Another theme worth bringing up is Vanhoozer’s claim that, “Theology is less an intellectual achievement to admire from afar than an embodied interpretation staged by the believing community” (p.46). In his previous books (especially The Drama of Doctrine and Faith Speaking Understanding), he has advocated for a “dramatic” conception of theology and discipleship. He does the same in the essays of Pictures at a Theological Exhibition. For instance, in “Three Ways of Singing Sola,” he compares Scripture to (among other things) a script. He explains that this claim doesn’t mean that the Bible necessarily gives a “detailed blueprint” for how we should respond to every situation. Instead, it gives a metaphor for how Christians can think of Scripture’s role in their lives:
The Bible is like a script in that disciples are to act out what is in Christ. The word of Christ dwells in us richly as the script of our lives. Being biblical means living by the story of the Bible—the gospel—rather than other narratives… Scripture is never more like a script than when it directs disciples in their roles, enabling them to act out the story of Christ. (p.103)
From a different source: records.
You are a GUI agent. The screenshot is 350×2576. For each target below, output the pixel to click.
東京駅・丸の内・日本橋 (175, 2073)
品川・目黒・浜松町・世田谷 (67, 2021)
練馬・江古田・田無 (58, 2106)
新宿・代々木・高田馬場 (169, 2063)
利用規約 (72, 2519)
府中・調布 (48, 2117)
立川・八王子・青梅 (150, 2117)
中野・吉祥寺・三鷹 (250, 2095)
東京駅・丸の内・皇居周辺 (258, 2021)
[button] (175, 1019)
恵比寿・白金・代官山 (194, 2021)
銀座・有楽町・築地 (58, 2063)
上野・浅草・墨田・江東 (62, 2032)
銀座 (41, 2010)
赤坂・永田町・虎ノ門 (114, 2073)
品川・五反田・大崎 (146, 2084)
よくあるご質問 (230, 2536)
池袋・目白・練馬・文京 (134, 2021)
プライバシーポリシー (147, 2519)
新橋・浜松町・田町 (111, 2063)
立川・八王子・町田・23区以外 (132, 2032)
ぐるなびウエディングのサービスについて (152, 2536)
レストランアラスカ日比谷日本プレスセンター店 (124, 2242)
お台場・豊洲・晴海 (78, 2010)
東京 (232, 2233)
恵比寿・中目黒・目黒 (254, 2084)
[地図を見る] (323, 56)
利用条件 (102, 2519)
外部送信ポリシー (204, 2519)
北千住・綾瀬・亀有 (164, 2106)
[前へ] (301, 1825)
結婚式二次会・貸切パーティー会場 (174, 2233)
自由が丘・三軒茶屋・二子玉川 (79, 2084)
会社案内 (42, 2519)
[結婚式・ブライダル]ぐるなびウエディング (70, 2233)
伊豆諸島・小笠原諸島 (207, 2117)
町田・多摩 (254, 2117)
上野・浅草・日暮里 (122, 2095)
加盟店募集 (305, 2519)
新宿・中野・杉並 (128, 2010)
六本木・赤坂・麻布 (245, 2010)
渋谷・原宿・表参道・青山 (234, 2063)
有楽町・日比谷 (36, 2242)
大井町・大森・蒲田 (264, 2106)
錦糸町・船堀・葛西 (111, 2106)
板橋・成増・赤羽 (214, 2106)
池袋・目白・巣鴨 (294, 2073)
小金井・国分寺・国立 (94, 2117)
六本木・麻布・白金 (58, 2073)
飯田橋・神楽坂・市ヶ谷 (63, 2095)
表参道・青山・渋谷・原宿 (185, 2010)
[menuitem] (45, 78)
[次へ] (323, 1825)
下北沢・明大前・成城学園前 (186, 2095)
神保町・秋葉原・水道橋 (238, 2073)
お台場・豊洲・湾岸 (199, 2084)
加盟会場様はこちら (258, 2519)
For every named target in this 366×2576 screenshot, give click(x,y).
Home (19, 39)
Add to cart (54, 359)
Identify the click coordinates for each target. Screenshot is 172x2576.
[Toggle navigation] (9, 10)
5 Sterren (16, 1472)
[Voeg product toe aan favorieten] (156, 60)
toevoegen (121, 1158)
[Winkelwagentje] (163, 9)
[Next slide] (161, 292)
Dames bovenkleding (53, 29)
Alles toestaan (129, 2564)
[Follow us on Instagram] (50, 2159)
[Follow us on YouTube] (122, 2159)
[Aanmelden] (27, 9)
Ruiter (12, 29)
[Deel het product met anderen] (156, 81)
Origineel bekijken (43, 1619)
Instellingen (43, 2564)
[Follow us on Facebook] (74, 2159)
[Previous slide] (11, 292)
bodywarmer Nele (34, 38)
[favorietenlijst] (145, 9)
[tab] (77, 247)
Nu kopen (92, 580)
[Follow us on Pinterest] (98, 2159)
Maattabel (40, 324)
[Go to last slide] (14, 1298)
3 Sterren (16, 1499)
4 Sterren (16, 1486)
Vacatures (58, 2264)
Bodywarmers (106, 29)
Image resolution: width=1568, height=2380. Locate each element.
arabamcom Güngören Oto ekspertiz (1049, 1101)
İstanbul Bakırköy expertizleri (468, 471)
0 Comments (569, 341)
These same themes come up again further on in the book in his essay “The Drama of Discipleship.” In this piece, he points out that the call to discipleship “requires a response” and that this response cannot avoid action of some kind. Hence, “There are no armchair disciples” (p.182). These things are inherently dramatic because we don’t merely read about God but are (through Scripture) addressed by Him and thereby drawn into the action (p.190). I think that Vanhoozer would suggest that the category of drama preserves the best of narrative frameworks for theology while more fully highlighting the participatory role of the Christian life.
Pictures at a Theological Exhibition makes heavy use of imagery taken from the art world. As we near the end of this review, I want to briefly shift from art to the culinary realm. This collection of essays feels like a nourishing, satisfying, and colorful theological banquet. The subject matters addressed are richly varied, ranging from the nature of scriptural interpretation to the significance of the art in the Church. From beginning to end, we see Vanhoozer employ multiple metaphors for different ways of thinking about whatever matter is at hand.
In the book’s opening pages, he confesses that his overall hope is to “rehabilitate a biblically invigorated imagination as a means and mode of doing theology… as a key to healing the breach between knowing, feeling and doing” (p.10). Vanhoozer is a gifted writer, and I think he has quite successfully accomplished these aims. If you’ve never read anything by Vanhoozer before, Pictures at a theological Exhibition, being a collection of essays, might be a good place to start. I deeply enjoyed it.
*Disclosure: I received this book free from IVP Academic for review purposes. The opinions I have expressed are my own, and I was not required to write a positive review.